▶ _The problem_
The response must be the exact lines from the line holding "You are a computer-use" through the end of the entries, with no pictures and nothing else.
>>>
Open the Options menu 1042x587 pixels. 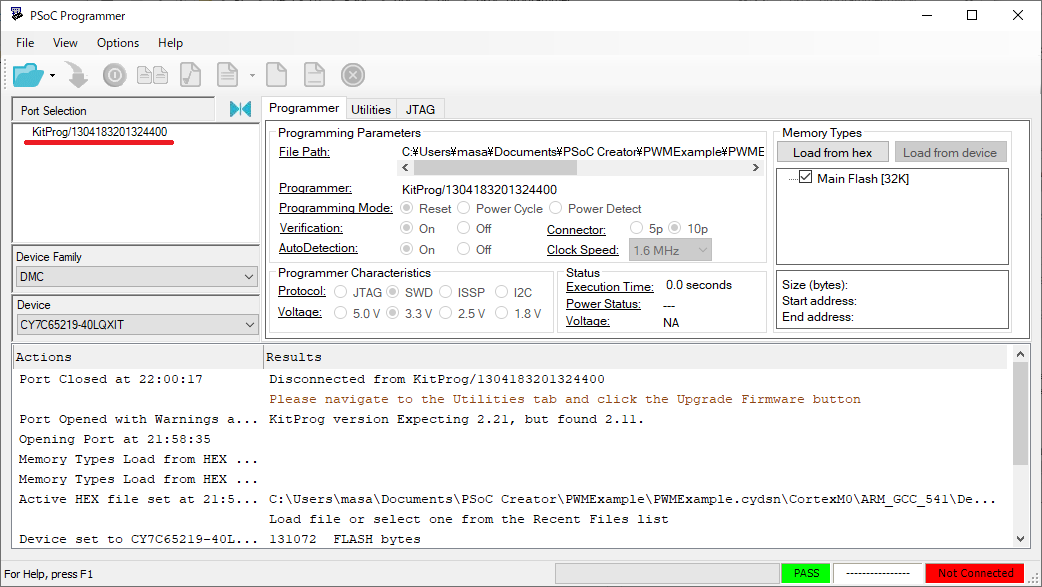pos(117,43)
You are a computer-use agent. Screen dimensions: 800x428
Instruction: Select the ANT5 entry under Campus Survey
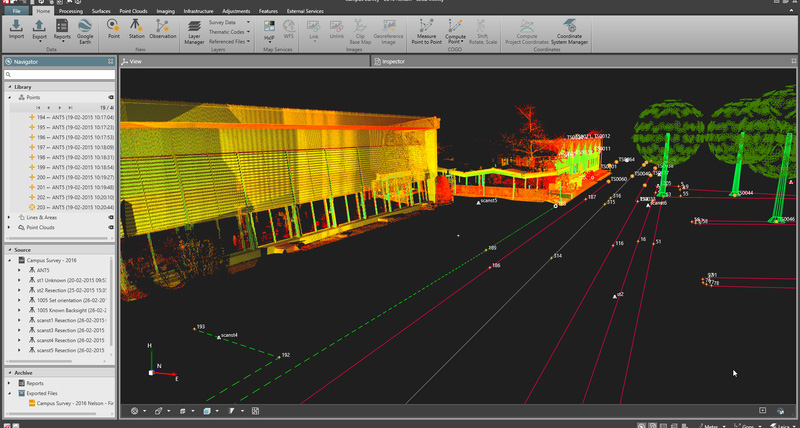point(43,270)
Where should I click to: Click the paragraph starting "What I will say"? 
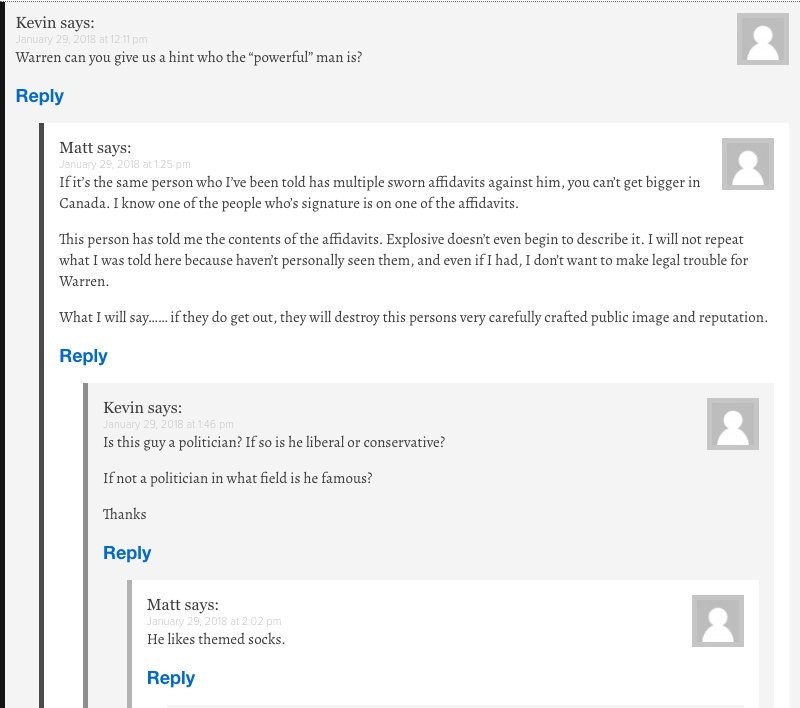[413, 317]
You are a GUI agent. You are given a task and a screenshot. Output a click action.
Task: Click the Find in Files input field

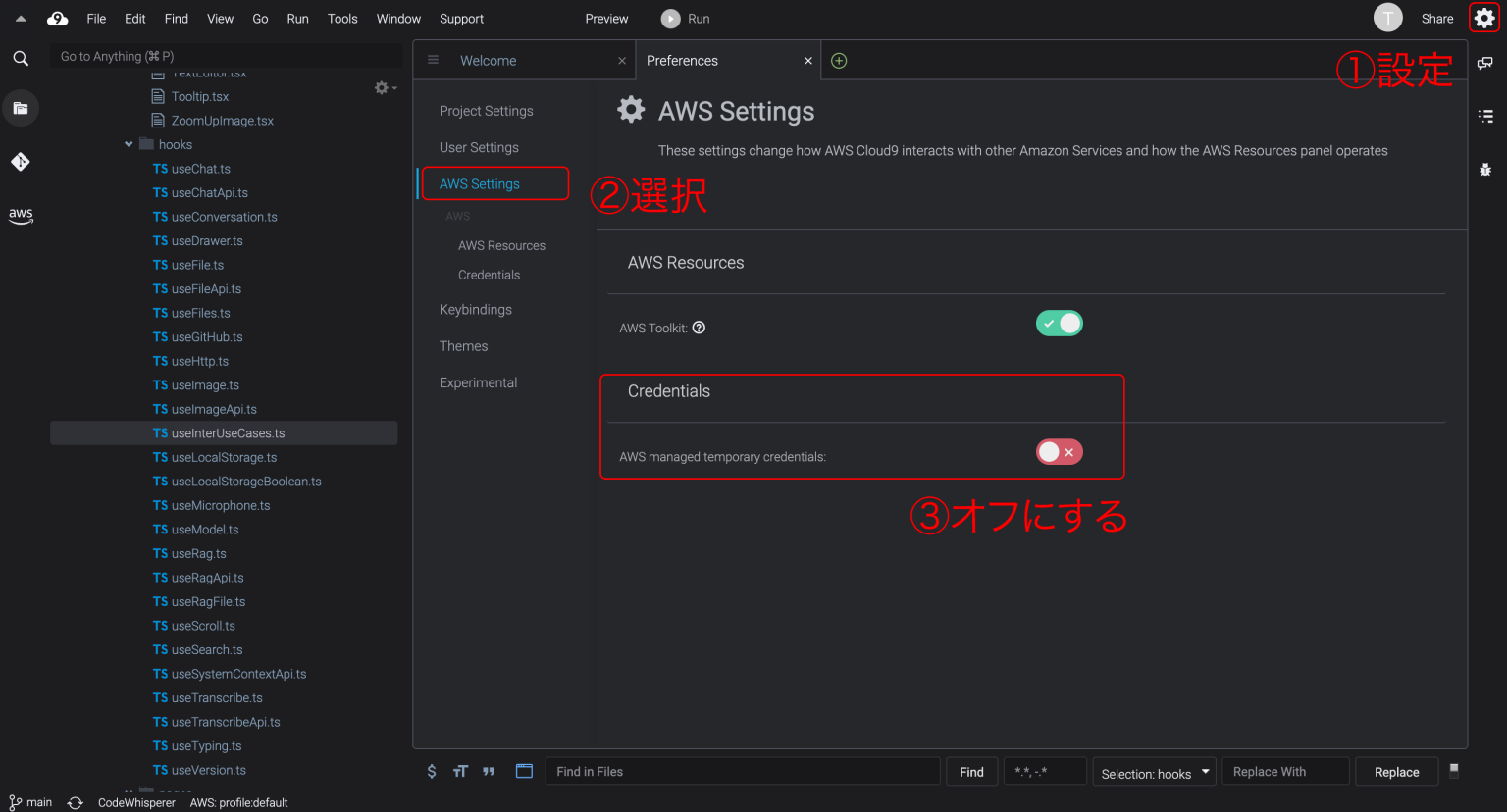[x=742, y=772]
<<<
▶ _The answer_
You are a computer-use agent. Screen dimensions: 800x428
Instruction: Select the ANT5 entry under Campus Survey
point(43,270)
Where should I click to: Click the paragraph starting "What I will say"? 
[413, 317]
You are a GUI agent. You are given a task and a screenshot. Output a click action.
Task: Click the Find in Files input field

[x=742, y=772]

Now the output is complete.